Immunology and Infection

Detection of Low Copy Number Integrated Viral DNA Formed by In Vitro Hepatitis B Infection

Published: November 7th, 2018

DOI:

10.3791/58202

1Department of Infectious Diseases, Molecular Virology, Heidelberg University Hospital, 2Gastroenterology and Liver Research Laboratory, Ingham Institute, 3German Center for Infection Research (DZIF)

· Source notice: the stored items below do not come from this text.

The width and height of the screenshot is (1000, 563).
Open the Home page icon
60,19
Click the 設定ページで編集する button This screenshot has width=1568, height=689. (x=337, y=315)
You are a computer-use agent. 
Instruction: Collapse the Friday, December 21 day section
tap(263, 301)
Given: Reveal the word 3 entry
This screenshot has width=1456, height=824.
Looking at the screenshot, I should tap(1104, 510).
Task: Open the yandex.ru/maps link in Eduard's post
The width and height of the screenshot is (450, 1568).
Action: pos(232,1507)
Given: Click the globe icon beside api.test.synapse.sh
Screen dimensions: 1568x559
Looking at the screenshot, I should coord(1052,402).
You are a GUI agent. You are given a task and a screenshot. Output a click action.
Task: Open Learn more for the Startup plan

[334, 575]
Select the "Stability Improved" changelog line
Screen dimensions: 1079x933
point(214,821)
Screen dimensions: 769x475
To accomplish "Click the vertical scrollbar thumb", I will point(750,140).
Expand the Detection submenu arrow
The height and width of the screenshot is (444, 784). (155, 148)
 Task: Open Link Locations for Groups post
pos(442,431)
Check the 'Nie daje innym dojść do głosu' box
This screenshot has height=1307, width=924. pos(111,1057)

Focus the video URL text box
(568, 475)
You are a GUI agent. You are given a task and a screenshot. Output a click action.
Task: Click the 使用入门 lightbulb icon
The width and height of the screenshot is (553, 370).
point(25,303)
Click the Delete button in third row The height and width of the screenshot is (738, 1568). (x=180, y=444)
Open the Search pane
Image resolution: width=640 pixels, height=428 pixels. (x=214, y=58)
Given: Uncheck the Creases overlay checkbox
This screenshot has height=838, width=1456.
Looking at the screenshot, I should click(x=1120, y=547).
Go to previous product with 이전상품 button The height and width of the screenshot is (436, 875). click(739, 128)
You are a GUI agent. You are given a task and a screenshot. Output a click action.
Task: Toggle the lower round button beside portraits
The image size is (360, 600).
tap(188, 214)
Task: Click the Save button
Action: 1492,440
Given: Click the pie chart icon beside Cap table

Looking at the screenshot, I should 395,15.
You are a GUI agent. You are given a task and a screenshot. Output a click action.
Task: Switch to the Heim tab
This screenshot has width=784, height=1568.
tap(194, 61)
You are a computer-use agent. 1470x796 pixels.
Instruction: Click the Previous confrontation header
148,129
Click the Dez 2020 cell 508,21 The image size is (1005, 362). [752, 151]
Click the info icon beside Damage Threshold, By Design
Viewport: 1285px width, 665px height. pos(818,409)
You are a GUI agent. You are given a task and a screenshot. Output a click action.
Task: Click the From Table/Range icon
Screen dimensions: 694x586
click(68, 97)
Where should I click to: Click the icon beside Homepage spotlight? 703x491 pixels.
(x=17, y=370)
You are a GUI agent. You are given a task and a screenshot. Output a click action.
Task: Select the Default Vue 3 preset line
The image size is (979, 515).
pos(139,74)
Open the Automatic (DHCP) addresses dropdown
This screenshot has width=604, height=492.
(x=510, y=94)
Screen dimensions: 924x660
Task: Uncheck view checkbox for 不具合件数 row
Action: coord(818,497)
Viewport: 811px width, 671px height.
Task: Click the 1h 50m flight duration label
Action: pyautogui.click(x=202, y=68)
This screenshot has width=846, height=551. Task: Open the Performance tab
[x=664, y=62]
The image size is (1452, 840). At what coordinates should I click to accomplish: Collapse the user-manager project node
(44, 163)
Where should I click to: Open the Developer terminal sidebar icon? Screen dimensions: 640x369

Hepatitis B Virus (HBV) is a common blood-borne pathogen causing liver cancer and liver cirrhosis resulting from chronic infection. The virus generally replicates through an episomal DNA intermediate; however, integration of HBV DNA fragments into the host genome has been observed, even though this form is not necessary for viral replication. The exact purpose, timing, and mechanism(s) by which HBV DNA integration occurs is not yet clear, but recent data show that it occurs very early after infection. Here, the in vitro generation and detection of HBV DNA integrations are described in detail. Our protocol specifically amplifies single copies of virus-cell DNA integrations and allows both absolute quantification and single-base pair resolution of the junction sequence. This technique has been applied to various HBV-susceptible cell types (including primary human hepatocytes), to various HBV mutants, and in conjunction with various drug exposures. We foresee this technique becoming a key assay to determine the underlying molecular mechanisms of this clinically relevant phenomenon.